• _Page extract_:

== == ==

# SQL Operations Demo

One of the benefits of Spark is its support for SQL operations when it comes to streaming data. 

To do this, one first creates a `SparkSession` using the `SparkContext` that the `StreamingContext` is using. 


### Demo

For this demonstration, we will be using Spark and SQL to analyze data from a DStream.

In [1]:
import findspark
# TODO: your path will likely not have 'matthew' in it. Change it to reflect your path.
findspark.init('/home/matthew/spark-2.1.0-bin-hadoop2.7')

In [2]:
from pyspark.sql import SQLContext
from pyspark import SparkContext
from operator import add
from pyspark.sql.functions import regexp_replace, col, trim, lower, desc
from pyspark.streaming import StreamingContext
from pyspark.sql import SQLContext
from pyspark.sql import Row, SparkSession
import re
import sys

In [3]:
sc = SparkContext(master="local[2]", appName="PysparkSQLNetworkWordCount")
ssc = StreamingContext(sc, 1)
sqlContext = SQLContext(sc)

In [4]:
lines = ssc.textFileStream("data")
words = lines.flatMap(lambda line: re.split(' ', line.lower().strip()))

In [5]:
# The section below is for converting RDDs of the words DStream to DataFrame and run SQL query
def analyze(time, rdd):
    print("========= %s =========" % str(time))
    try:
        # words of more than three characters
        rdd = rdd.filter(lambda x: len(x)>3)

== == ==

• _Material for this exercise_:
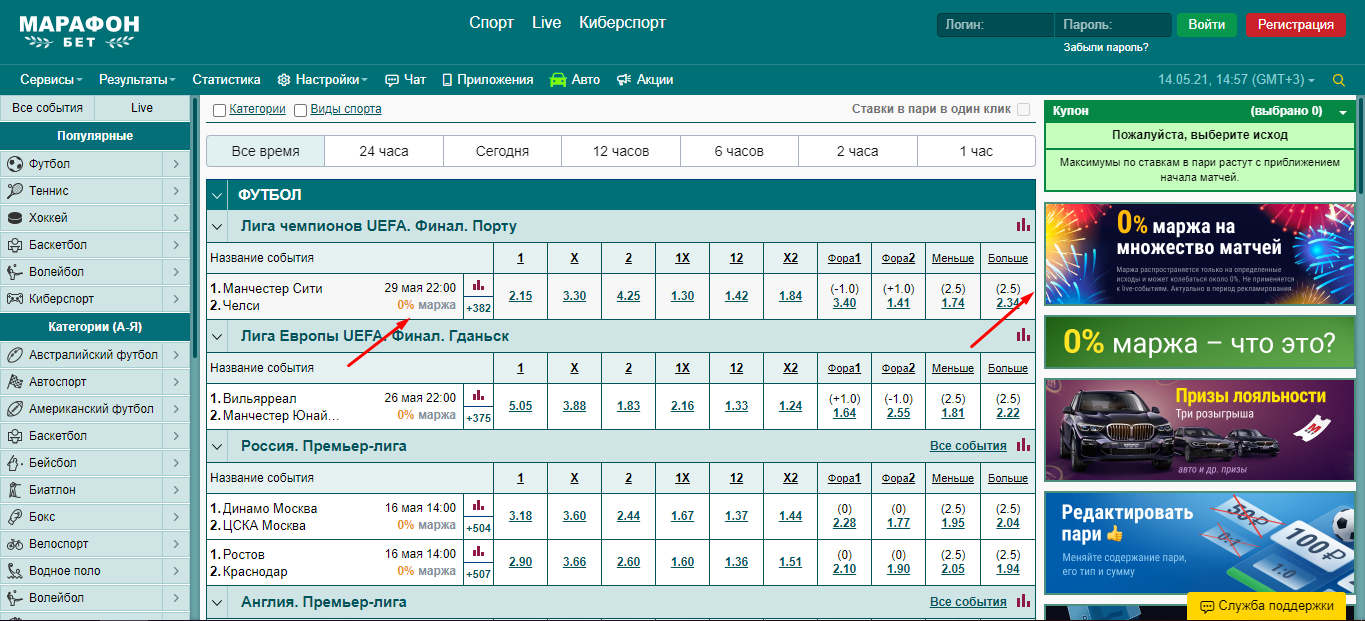Open league statistics icon for Лига чемпионов UEFA
Viewport: 1365px width, 621px height.
pos(1023,225)
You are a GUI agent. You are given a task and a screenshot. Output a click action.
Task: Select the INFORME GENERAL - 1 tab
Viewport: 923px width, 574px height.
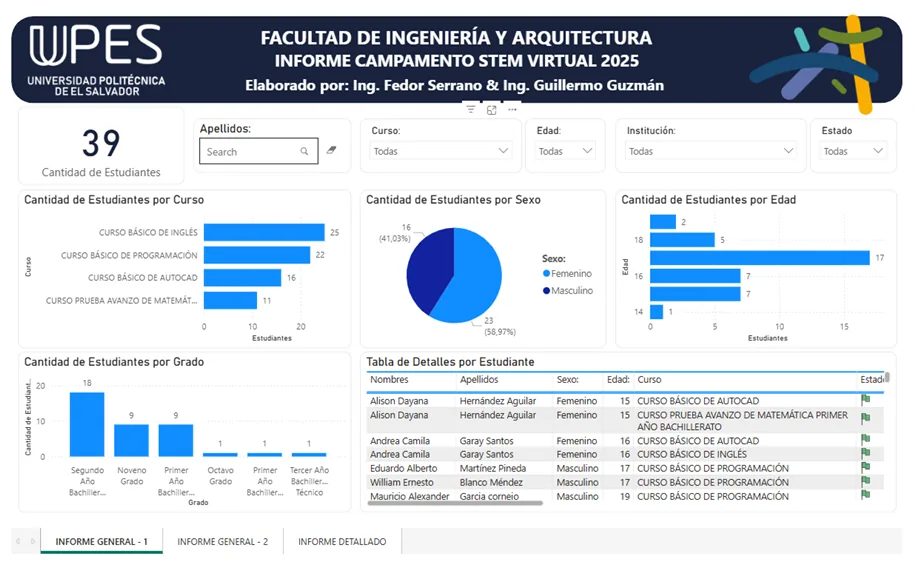point(101,541)
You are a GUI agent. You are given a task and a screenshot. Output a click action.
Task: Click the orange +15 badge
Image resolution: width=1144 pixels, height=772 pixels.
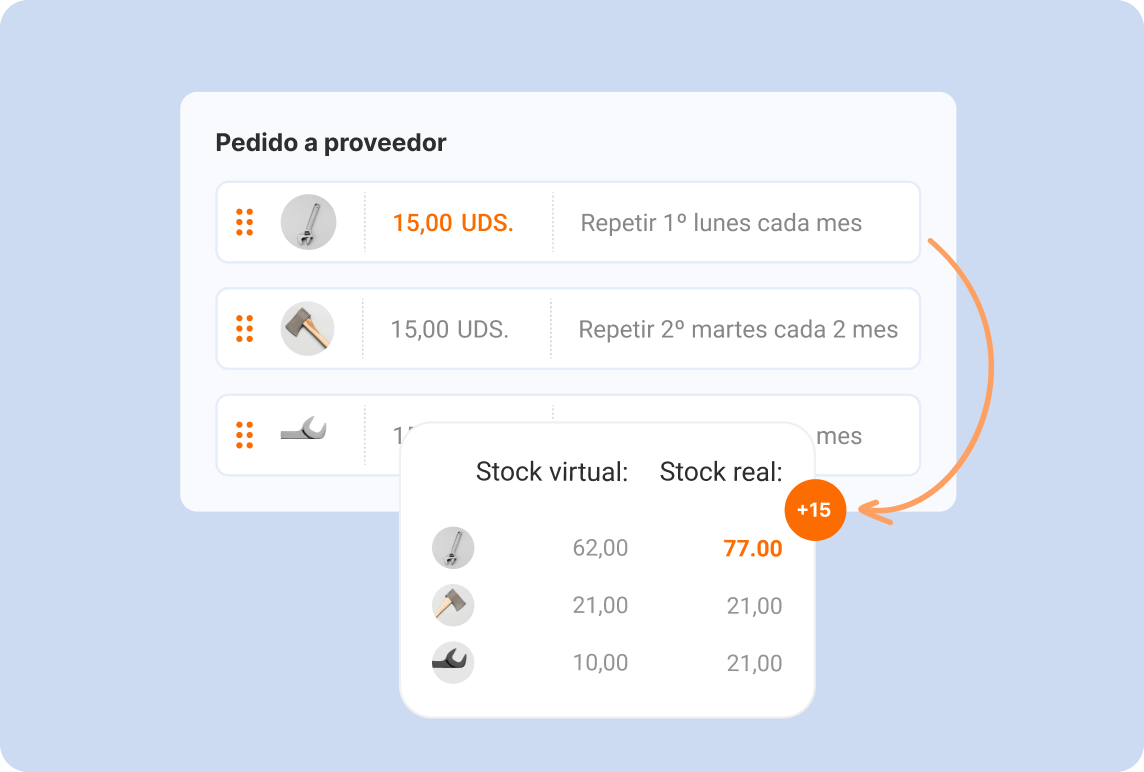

== == ==

• _Exercises_:
(a) Return the part of the Spark SQL demo from "To do this, one" up to and including "reflect your path.", copied word for word.
(b) Give only the number of lines in the rows that contain the string "height", with case counting.
The rows have no connection to the text on Spark SQL operations.

• _Problem solutions_:
(a)
To do this, one first creates a `SparkSession` using the `SparkContext` that the `StreamingContext` is using. 


### Demo

For this demonstration, we will be using Spark and SQL to analyze data from a DStream.

In [1]:
import findspark
# TODO: your path will likely not have 'matthew' in it. Change it to reflect your path.

(b) 3